Text –
# Carbon Express Mutiny arrow



## MN Bow Shooter (Aug 5, 2009)

*MUTINY RUNS RAMPANT AT CARBON EXPRESS®*
New Mutiny Arrow Pushes the Envelope in Performance

Flushing, Michigan – Carbon Express®, a leader in arrow technology and innovation introduces the Mutiny - a new composite arrow that has been selectively engineered for higher velocity resulting in a flatter trajectory and increased accuracy. 

The Mutiny is constructed using Carbon Express’s unique Diamond-coat finish providing greater durability and a smoother slicker surface for easy target removal. In addition, the advanced carbon composite design of the Mutiny is exceptionally durable and is laser sorted for greater consistency and all around performance. 

The Mutiny is available in raw shafts or pre-fletched with compact PredatorTM vanes that deliver added arrow velocity and greater accuracy. The arrow features a straightness of +/- .003” and a weight tolerance of +/- 2.0 grains, with 8.5 grains per inch in the 250 and 9.4 grains per inch for the 350’s. Tunable nocks allow the shooter to adjust them for precise accuracy.

About Carbon Express®
Carbon Express®, an Eastman Outdoors Inc. brand, is the leading manufacturer of high performance carbon hunting and target arrows and arrow components for hunters and target shooters. For more information or customer service visit www.carbonexpressarrows.com, or call 800.241.4833.


----------



## Peter Savini (Dec 5, 2011)

Selling still?? Thanks


----------

Material provided –
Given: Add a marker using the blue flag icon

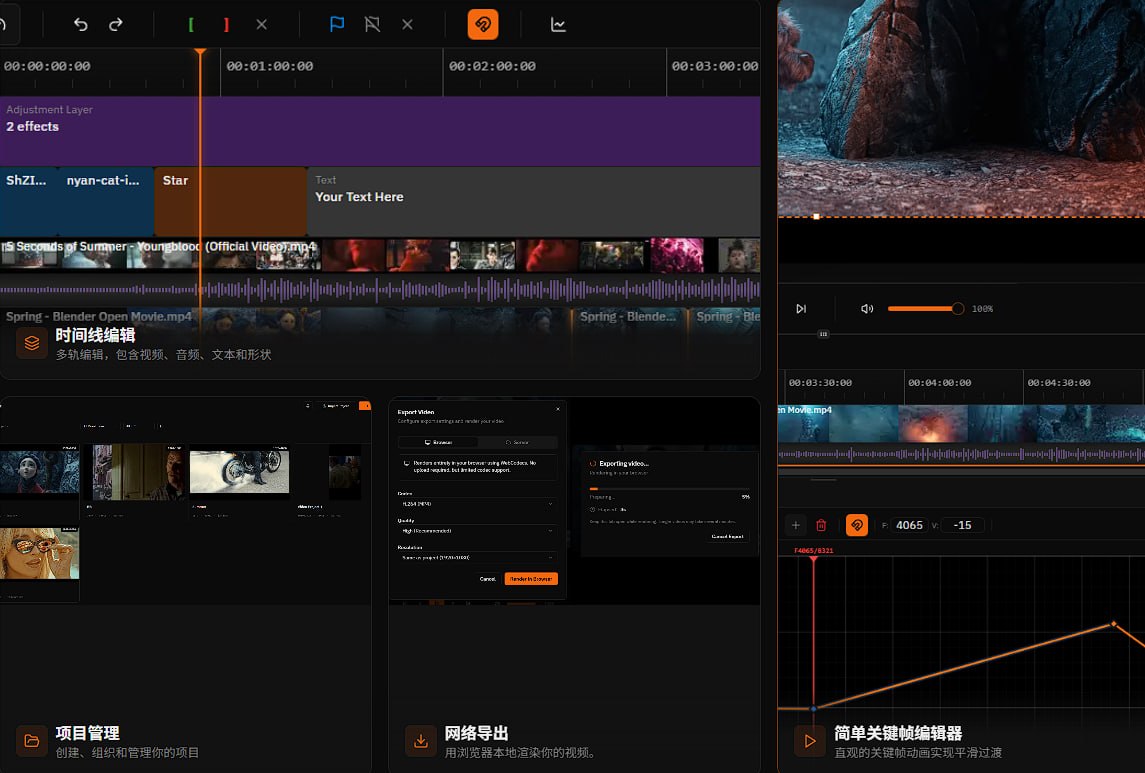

...

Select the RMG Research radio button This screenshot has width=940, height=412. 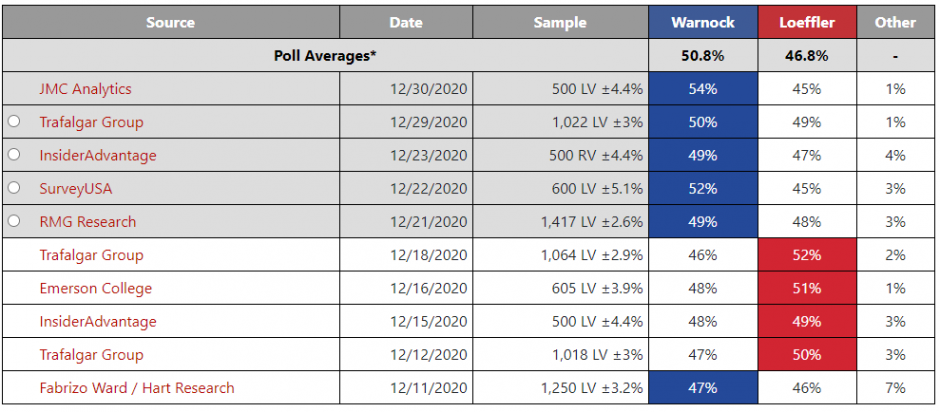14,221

Given instruction 1 – Reproduce the stretch of the Mutiny arrow thread from "The Mutiny is constructed" through "all around performance.".
Given instruction 2 –
Answer these from the Mutiny arrow thread:
(a) What straightness does the Mutiny arrow have?
(b) How many grains per inch do the 350s weigh?
(c) Which company is Carbon Express a brand of?

Task solution 1 –
The Mutiny is constructed using Carbon Express’s unique Diamond-coat finish providing greater durability and a smoother slicker surface for easy target removal. In addition, the advanced carbon composite design of the Mutiny is exceptionally durable and is laser sorted for greater consistency and all around performance.

Task solution 2 –
(a) +/- .003"
(b) 9.4 grains per inch
(c) Eastman Outdoors Inc.